§ **Records provided**:
========================================================================

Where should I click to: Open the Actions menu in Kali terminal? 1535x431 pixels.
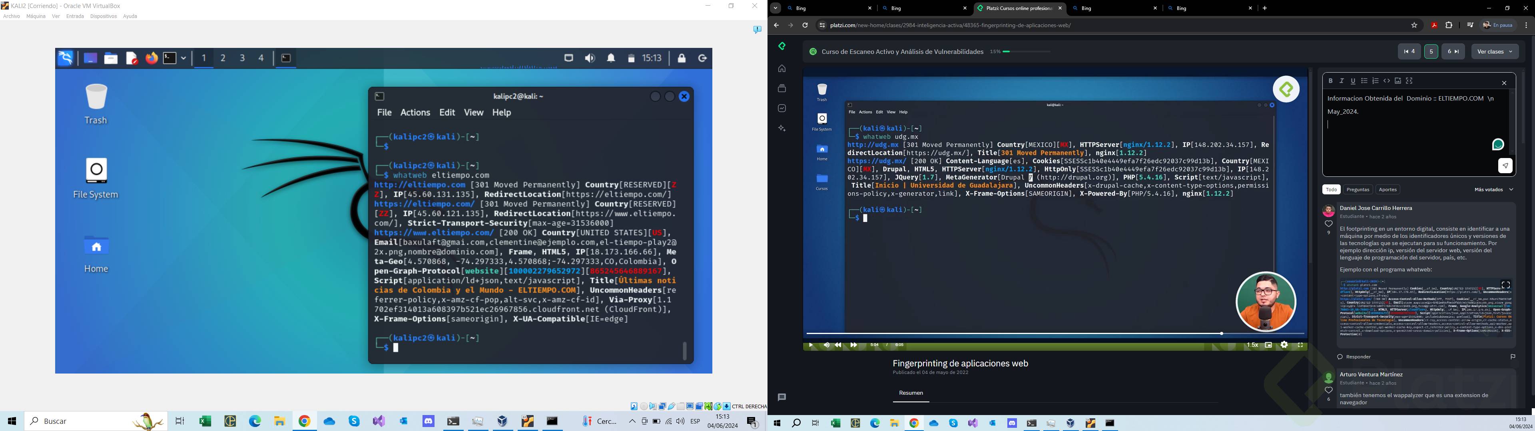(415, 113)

========================================================================

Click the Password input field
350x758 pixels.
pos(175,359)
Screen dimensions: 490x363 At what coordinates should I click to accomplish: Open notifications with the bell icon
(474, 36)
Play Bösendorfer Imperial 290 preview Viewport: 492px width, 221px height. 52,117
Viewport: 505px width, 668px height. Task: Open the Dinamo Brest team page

========================================================================

§ **Task objective**: Swap "Viewport" for "Screen size" in the items from the line containing "Play Bösendorfer Imperial" through the line containing "Viewport: 505px width, 668px", and return only those lines with nothing else changed.

§ **Result for this exercise**:
Play Bösendorfer Imperial 290 preview Screen size: 492px width, 221px height. 52,117
Screen size: 505px width, 668px height. Task: Open the Dinamo Brest team page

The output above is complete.